Strengthened Engagement with the
Scientific and Patient Communities
Musculoskeletal Program /
EDG-5506
The Company continued its education and outreach on its Becker
program with the medical and patient communities. In October 2023,
the Company held an Industry Symposium at the Annual Congress of
the World Muscle Society (WMS). Additionally, the Company held
webinars with clinicians hosted by Muscular Dystrophy Association
in August 2023 and the patient community hosted by Parent Project
Muscular Dystrophy in October 2023. Replays of the webinars can be
viewed here. The Company continues to sponsor and participate in
numerous other clinician and patient-focused events.
Cardiovascular Program /
EDG-7500
The Company sponsored and attended several
cardiovascular-focused conferences, building relationships with the
medical and patient communities. In October 2023, the Company
shared information on its Phase 1 trial of EDG-7500, at the Heart
Failure Society of America Annual Scientific Meeting, participated
in a panel discussion on emerging pharmacologic therapies for HCM
at the HCM Society Annual Scientific Sessions and attended the HCM
Association Annual Patient Meeting. The Company is also presenting
on EDG-7500 at the American Heart Association Scientific Sessions
on November 13.
The presentations are available on the Edgewise website.
Third Quarter Financial Results
Cash, cash equivalents and marketable securities were
approximately $290 million as of September 30, 2023.

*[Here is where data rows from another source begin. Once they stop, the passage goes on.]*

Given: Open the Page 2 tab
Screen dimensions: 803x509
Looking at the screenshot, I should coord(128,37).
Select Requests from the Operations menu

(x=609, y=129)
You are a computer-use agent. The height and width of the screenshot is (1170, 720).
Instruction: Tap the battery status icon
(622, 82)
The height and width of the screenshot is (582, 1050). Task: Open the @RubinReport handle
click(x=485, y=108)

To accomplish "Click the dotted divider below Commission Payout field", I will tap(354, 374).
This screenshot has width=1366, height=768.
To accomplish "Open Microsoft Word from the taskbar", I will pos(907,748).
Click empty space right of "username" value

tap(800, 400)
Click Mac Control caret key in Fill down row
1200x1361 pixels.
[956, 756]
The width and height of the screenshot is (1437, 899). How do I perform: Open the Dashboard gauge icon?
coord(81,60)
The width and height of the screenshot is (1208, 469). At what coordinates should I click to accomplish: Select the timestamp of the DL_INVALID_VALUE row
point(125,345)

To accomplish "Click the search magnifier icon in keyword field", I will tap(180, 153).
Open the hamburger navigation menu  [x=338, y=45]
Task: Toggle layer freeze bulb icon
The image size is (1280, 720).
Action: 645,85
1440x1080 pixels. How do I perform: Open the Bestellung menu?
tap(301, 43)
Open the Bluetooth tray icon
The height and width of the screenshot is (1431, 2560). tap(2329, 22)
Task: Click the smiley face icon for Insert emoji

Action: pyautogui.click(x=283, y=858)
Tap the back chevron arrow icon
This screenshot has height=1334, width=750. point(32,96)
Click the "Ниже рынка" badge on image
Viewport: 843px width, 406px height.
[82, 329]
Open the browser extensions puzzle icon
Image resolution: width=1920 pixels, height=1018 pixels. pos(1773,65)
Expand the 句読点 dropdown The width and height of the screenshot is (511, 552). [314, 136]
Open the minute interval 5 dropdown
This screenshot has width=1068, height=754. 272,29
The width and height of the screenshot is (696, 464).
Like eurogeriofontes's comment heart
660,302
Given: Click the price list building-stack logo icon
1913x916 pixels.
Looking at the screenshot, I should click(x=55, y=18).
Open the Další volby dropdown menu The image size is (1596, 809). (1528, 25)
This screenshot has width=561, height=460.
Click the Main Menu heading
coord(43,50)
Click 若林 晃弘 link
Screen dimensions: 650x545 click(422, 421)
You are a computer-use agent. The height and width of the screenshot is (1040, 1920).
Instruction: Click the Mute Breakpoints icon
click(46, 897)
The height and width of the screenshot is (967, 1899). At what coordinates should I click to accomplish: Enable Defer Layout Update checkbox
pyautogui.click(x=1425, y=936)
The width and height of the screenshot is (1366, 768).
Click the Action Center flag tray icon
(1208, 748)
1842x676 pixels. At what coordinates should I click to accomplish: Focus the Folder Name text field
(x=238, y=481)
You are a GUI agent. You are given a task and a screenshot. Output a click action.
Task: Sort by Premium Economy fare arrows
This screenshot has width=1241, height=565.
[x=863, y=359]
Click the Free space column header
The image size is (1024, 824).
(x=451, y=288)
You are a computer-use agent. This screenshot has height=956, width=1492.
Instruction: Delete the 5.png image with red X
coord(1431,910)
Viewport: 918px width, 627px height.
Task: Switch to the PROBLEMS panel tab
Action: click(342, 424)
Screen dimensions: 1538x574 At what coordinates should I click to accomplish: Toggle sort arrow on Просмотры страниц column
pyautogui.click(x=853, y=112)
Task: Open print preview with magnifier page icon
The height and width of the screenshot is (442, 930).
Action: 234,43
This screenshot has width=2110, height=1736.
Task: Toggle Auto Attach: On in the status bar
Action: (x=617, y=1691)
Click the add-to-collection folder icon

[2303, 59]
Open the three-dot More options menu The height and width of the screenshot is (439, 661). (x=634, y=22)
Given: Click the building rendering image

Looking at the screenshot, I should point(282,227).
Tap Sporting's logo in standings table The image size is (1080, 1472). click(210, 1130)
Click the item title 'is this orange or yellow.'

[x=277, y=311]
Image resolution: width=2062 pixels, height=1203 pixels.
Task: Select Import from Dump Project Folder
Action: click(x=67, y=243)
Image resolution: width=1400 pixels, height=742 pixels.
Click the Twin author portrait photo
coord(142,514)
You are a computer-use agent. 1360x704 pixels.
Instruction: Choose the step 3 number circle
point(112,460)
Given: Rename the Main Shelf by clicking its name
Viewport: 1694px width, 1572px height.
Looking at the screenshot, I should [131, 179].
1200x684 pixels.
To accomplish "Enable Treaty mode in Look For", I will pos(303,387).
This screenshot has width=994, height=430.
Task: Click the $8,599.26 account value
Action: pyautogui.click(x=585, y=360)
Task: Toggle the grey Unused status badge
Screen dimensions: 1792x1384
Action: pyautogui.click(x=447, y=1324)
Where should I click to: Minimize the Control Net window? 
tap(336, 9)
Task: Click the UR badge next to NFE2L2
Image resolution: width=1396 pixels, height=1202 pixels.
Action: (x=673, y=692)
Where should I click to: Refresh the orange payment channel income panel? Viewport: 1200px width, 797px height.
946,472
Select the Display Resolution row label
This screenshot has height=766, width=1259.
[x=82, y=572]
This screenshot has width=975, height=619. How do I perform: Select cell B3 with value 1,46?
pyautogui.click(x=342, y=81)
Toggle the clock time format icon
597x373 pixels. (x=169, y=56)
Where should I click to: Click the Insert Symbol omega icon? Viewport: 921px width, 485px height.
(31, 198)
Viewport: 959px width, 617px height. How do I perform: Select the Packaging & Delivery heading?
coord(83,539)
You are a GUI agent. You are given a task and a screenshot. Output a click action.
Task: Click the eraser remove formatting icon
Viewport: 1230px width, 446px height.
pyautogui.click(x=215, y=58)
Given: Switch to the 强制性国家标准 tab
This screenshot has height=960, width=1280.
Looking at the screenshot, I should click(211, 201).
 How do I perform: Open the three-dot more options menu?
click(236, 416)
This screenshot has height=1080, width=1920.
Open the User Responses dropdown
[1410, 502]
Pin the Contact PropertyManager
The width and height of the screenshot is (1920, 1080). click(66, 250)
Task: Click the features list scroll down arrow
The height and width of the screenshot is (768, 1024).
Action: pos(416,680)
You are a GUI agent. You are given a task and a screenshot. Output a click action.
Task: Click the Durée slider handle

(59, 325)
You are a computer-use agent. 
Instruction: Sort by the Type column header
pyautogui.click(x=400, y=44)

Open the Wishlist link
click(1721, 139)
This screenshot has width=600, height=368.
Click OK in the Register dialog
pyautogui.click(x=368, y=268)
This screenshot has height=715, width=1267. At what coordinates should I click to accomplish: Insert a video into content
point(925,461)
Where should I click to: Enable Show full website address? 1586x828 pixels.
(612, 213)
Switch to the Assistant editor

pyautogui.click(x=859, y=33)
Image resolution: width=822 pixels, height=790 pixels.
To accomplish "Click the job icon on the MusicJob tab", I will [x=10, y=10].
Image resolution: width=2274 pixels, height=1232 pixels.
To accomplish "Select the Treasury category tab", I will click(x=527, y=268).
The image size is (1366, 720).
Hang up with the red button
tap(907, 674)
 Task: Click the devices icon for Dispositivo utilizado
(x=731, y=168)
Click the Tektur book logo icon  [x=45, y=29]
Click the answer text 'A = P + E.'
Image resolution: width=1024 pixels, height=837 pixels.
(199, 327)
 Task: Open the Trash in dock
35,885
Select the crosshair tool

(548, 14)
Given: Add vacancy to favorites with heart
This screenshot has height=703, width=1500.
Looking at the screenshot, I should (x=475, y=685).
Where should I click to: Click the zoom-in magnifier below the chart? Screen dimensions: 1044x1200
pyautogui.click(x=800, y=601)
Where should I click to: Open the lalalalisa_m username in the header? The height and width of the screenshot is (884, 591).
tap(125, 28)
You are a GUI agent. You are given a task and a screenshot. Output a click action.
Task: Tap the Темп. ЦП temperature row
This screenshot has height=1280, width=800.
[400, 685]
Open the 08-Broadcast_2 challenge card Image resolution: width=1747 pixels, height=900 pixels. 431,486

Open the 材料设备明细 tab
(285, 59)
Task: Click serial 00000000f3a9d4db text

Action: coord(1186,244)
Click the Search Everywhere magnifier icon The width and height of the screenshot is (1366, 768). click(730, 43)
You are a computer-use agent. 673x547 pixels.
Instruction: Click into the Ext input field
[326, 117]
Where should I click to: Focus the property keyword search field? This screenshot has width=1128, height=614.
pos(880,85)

Research and development (R&D) expenses were $23.8
million for the third quarter of 2023, compared to $19.6 million
for the immediately preceding quarter. The increase of $4.2 million
was primarily driven by an increase of $3.3 million in clinical
trial expenses for both the EDG-5506 and EDG-7500 clinical programs
in addition to $0.6 million of higher personnel-related costs and
$0.3 million of other R&D expenses.
General and Administrative (G&A) expenses were $5.7
million for the third quarter of 2023, compared to $5.8 million for
the immediately preceding quarter.
Net loss and net loss per share for the third quarter of
2023 was $25.7 million or $0.41 per share, compared to $21.5
million or $0.34 per share for the immediately preceding
quarter.
About EDG-5506 for Becker and Duchenne Muscular
Dystrophies
EDG-5506 is an orally administered small molecule designed to
prevent contraction-induced muscle damage in dystrophinopathies
including Duchenne and Becker. EDG-5506 presents a novel mechanism
of action designed to selectively limit the exaggerated muscle
damage caused by the absence or loss of functional dystrophin. By
minimizing the progressive muscle damage that leads to functional
impairment, EDG-5506 has the potential to benefit a broad range of
patients suffering from debilitating neuromuscular disorders Its
unique mechanism of action provides the potential to establish
EDG-5506 as a foundational therapy in dystrophinopathies, either as
a single agent therapy or in combination with available therapies
and those in development. In August 2021, the U.S. Food and Drug
Administration (FDA) granted Fast Track designation to EDG-5506 for
the treatment of individuals with Becker.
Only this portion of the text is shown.